Copy out the rows word for word, starting with the line that contains "Image resolution: width=1280" and ending with the line that contains "[x=964, y=54]", including both of those lines, and leave out the pictures.

§ PROVIDED INFORMATION
>> START
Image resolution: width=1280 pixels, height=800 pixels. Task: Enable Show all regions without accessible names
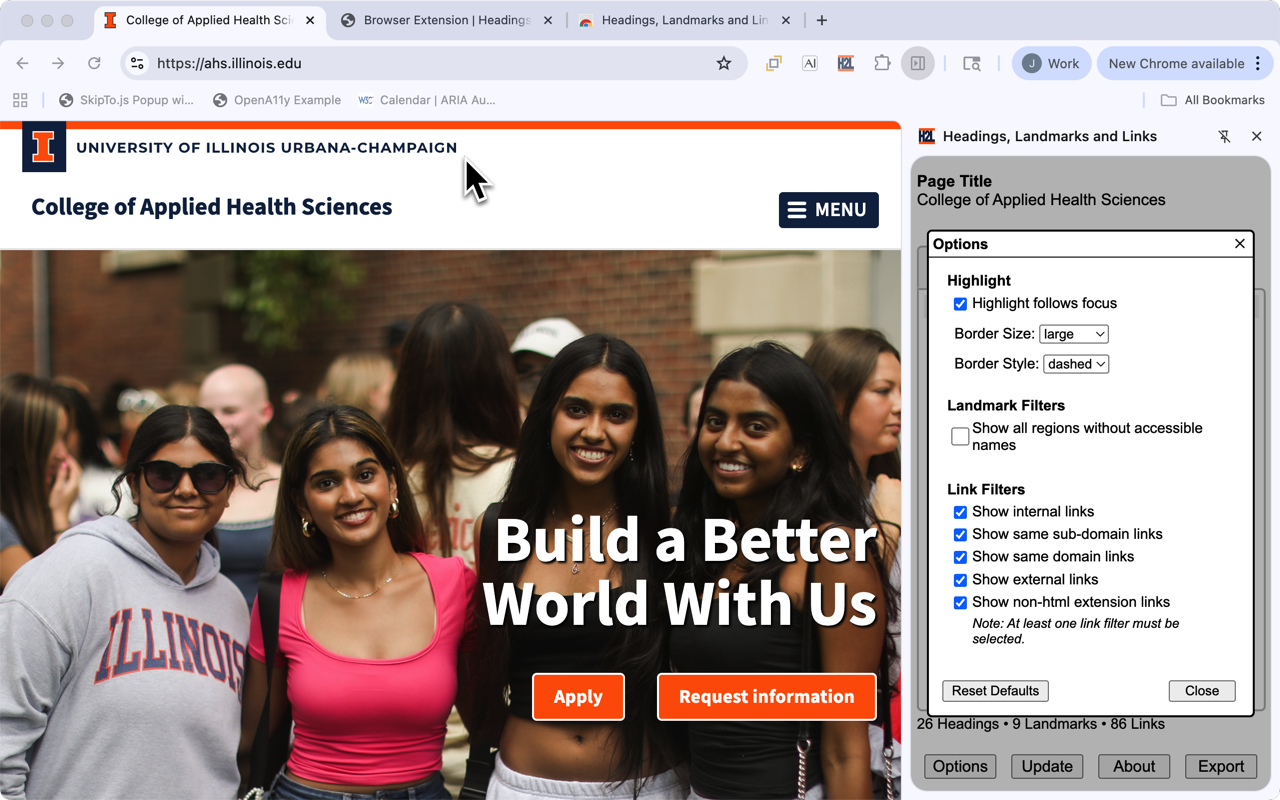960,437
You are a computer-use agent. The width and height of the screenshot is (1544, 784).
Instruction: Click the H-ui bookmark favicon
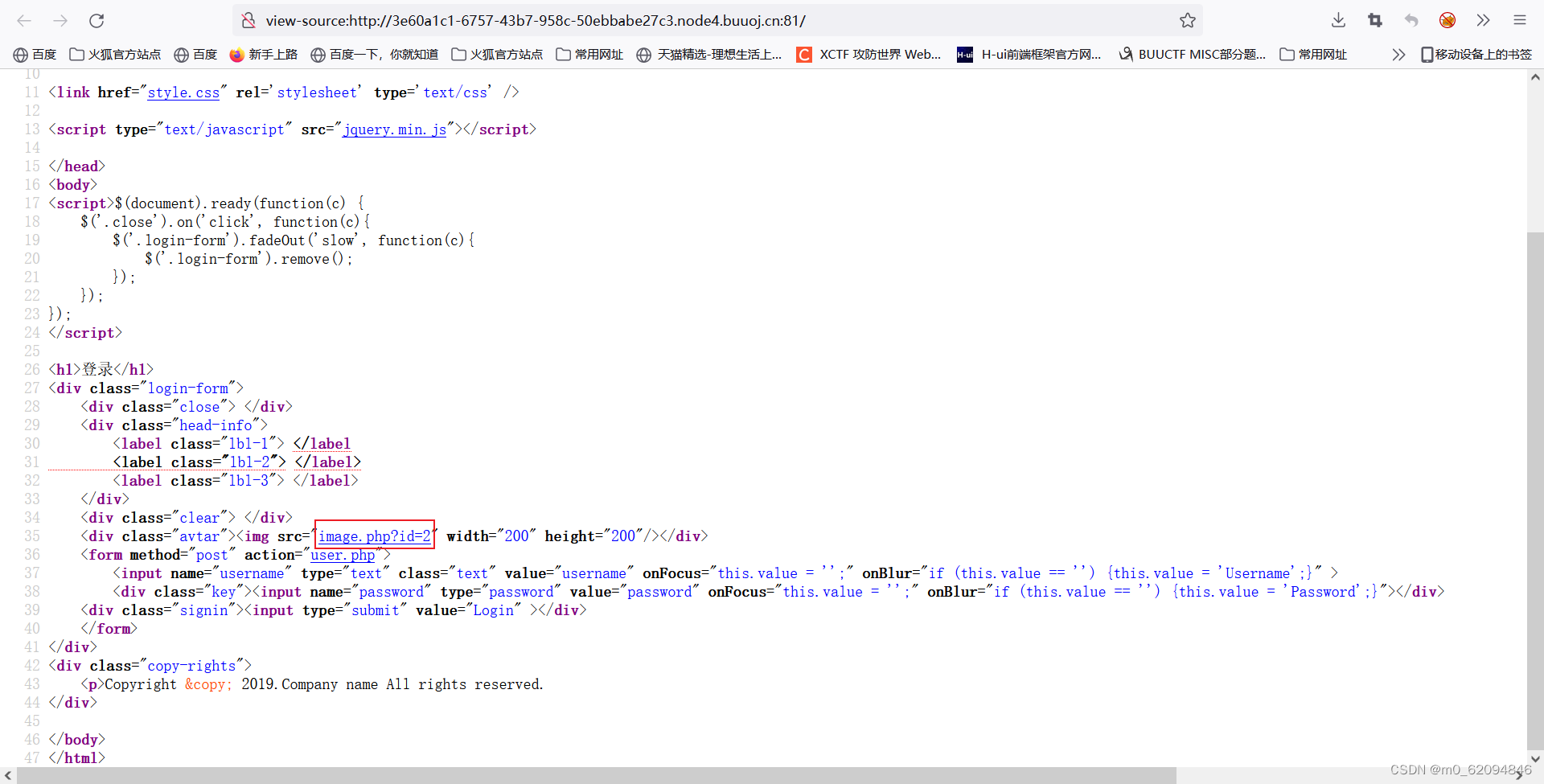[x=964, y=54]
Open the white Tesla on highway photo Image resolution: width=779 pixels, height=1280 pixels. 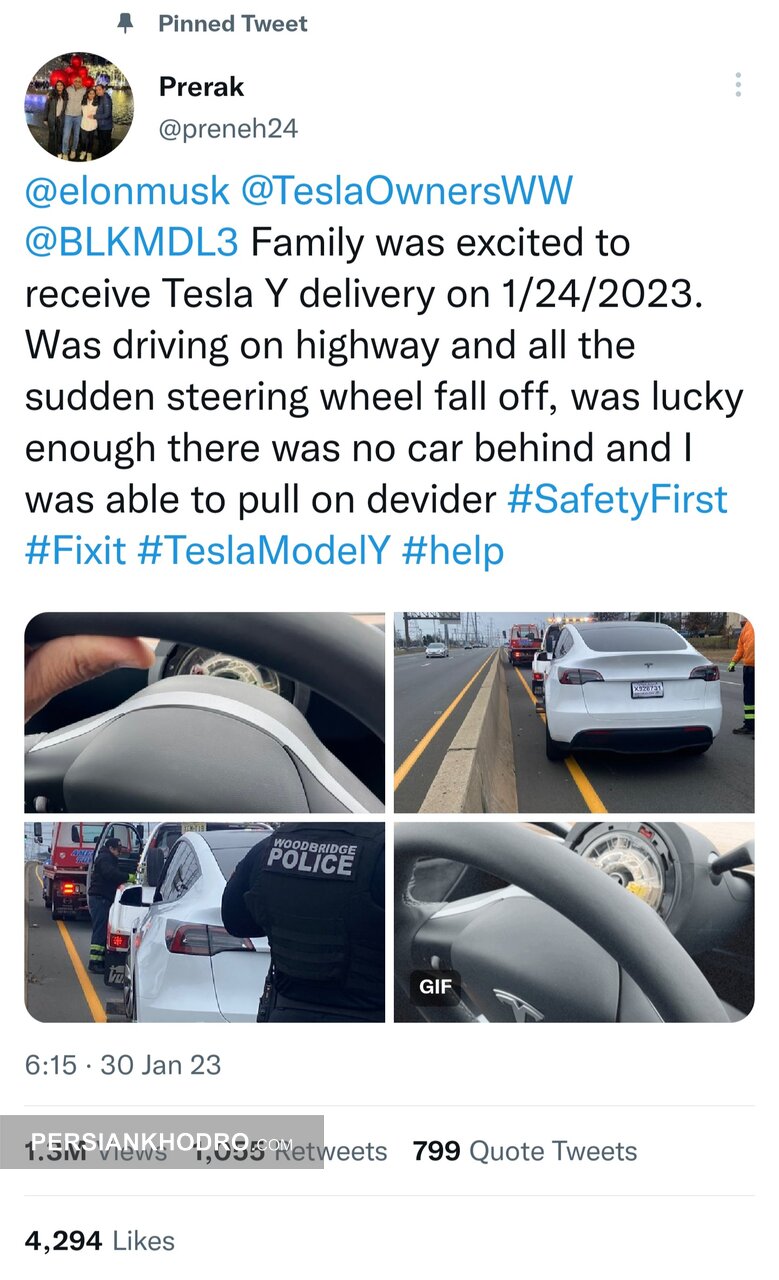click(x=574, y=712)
>> END
>> START
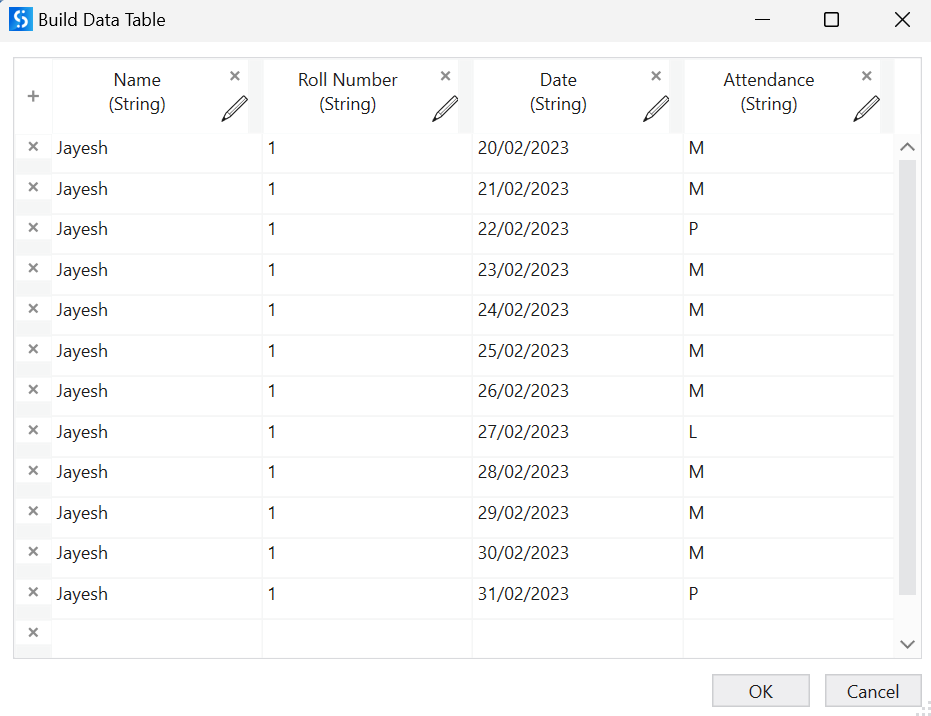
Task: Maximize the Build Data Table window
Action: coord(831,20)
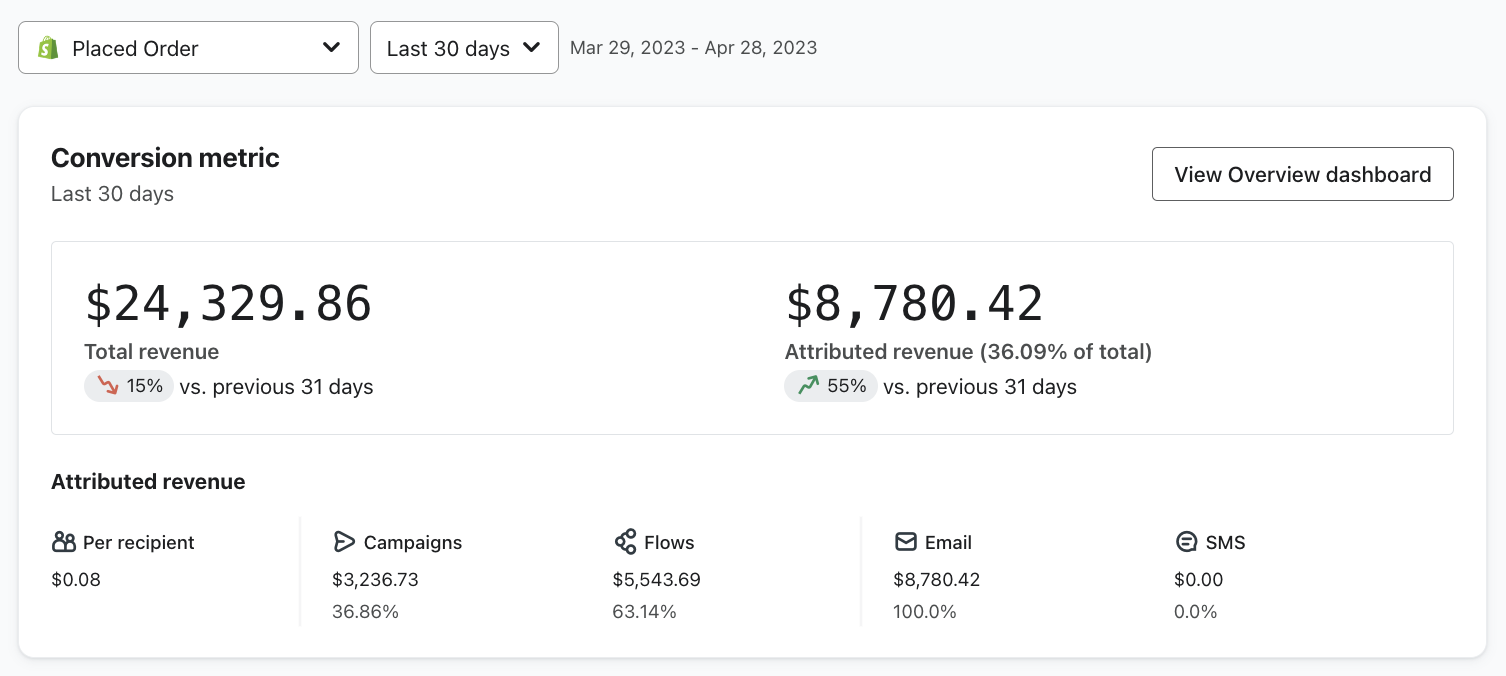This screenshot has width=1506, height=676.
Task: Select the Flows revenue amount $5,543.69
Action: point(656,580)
>> END
>> START
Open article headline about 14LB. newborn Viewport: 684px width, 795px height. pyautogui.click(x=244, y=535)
>> END
§ ANSWER TO THIS TASK
Image resolution: width=1280 pixels, height=800 pixels. Task: Enable Show all regions without accessible names
960,437
You are a computer-use agent. The width and height of the screenshot is (1544, 784).
Instruction: Click the H-ui bookmark favicon
[x=964, y=54]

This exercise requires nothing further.